Go Cuba!

There is a documentary showing at the Labia on the 3rd, 4th & 5th of June (2007), which looks very interesting. It’s called The Power of Community: How Cuba Survived Peak Oil and basically it’s about how Cuba survived the Soviet collapse in 1990. It shows how a society can change from an industrialised, global focus to a local community-based one.

This is another project of While You Were Sleeping. Their previous documentaries have all been very interesting.

The tickets are R20 and you can book (recommended) them by phoning the Labia on 021 424 5927.

See below for the full write-up on the movie.

The film documents Cuba’s emergency transition to local organic agriculture, renewable energy, and large-scale mass transit. The transition occurred following the Soviet collapse in 1990, when their massive subsidies of imported oil and food to Cuba were halted.

In The Power of Community: How Cuba Survived Peak Oil, ordinary Cubans talk about the immediate hardships they faced. Their GDP dropped by more than one third, transportation nearly stopped and food became scarce – the average Cuban lost 20 pounds during the first years of this economic crisis.

The documentary visits urban gardens and organic farms, explains the relationship between food and fossil fuels, and shows how a society can change from an industrialized, global focus to a local, community-based one. It provides us with a rare view into this island’s culture, using firsthand reporting that focuses on what Cubans have learned about adapting to living with less.
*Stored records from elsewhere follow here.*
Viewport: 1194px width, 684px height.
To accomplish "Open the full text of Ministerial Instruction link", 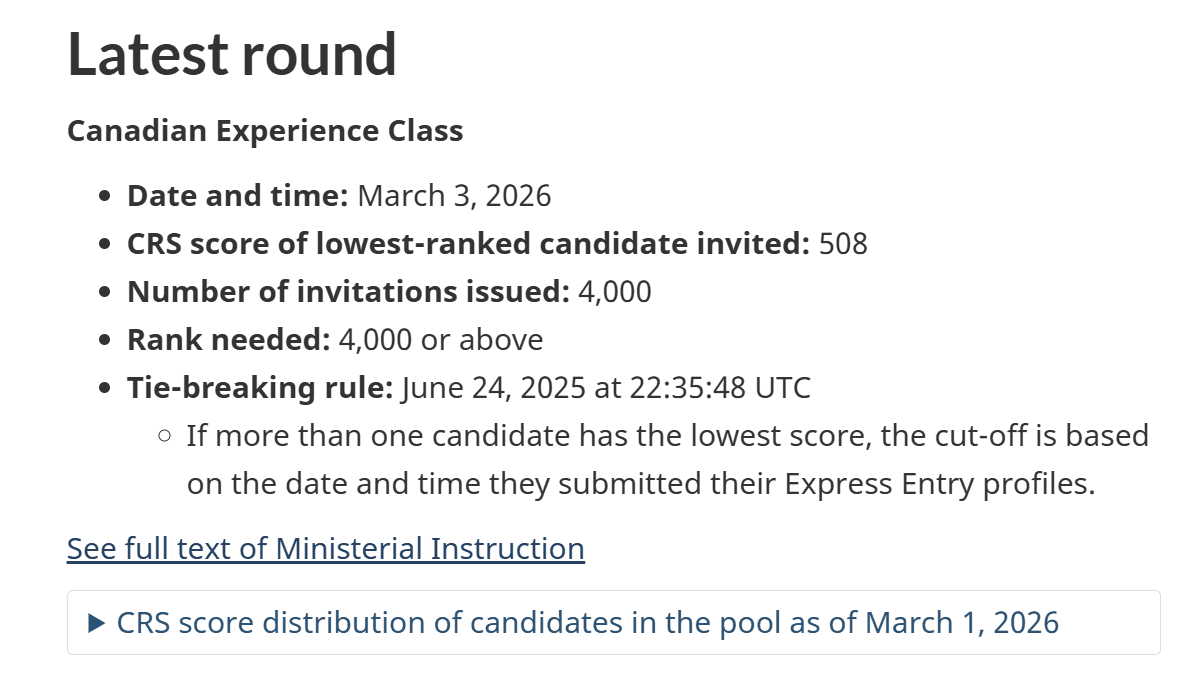I will (325, 548).
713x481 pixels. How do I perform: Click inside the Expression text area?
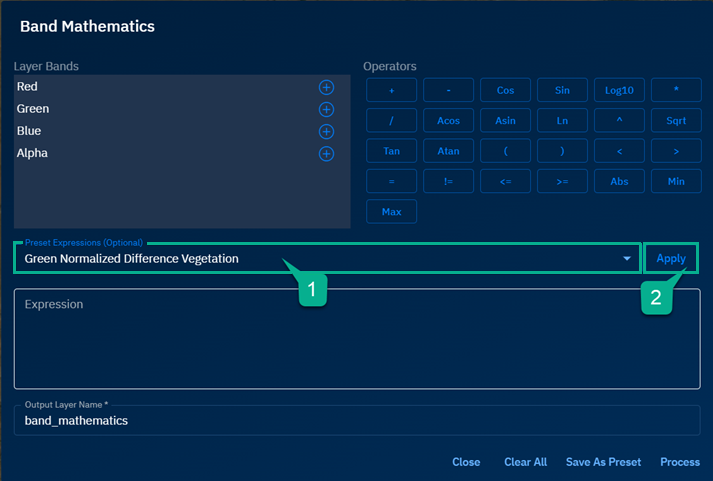[x=356, y=345]
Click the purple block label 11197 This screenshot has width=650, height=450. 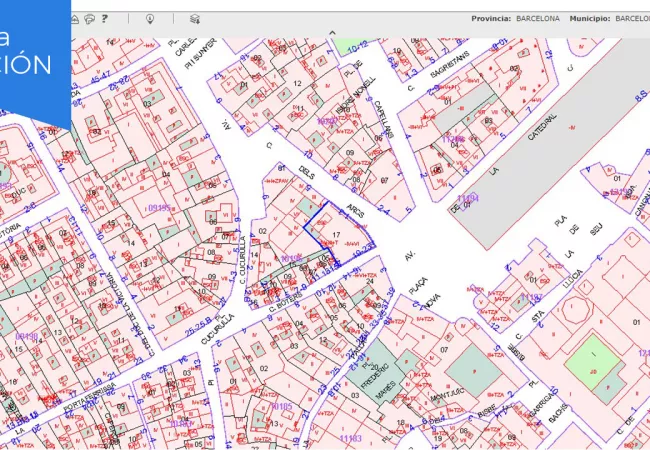click(531, 297)
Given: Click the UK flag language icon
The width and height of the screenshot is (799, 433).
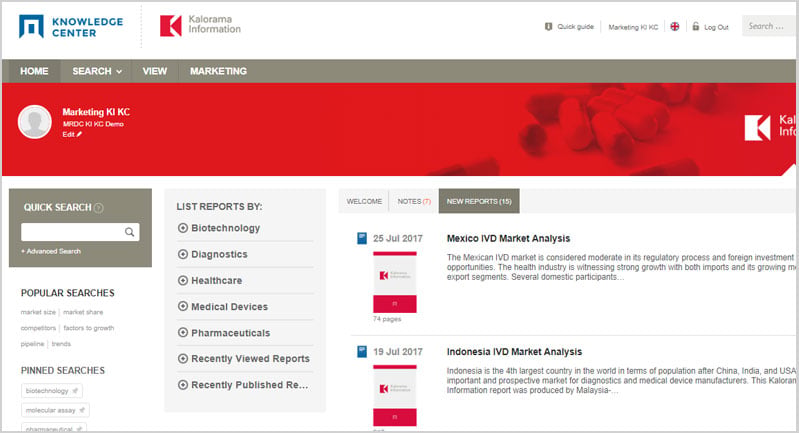Looking at the screenshot, I should click(675, 26).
Cuba’s experience represents a living model for how the rest of the world can respond to the coming peak in global oil production that some experts say will occur this decade. “Everyone who is concerned about Peak Oil needs to see this film,” said Richard Heinberg, author of The Party’s Over and Powerdown. “It is a story not just of individual achievement, but of the collective mobilization of an entire society to meet an enormous challenge.”

The Community Solution, executive producer of the film, is a non-profit organization in Yellow Springs, Ohio dedicated to seeking viable, low-energy options to the coming Peak Oil crisis. It hosts the annual “U.S. Conference on Peak Oil and Community Solutions,” and offers other programs to increase public awareness about peak oil.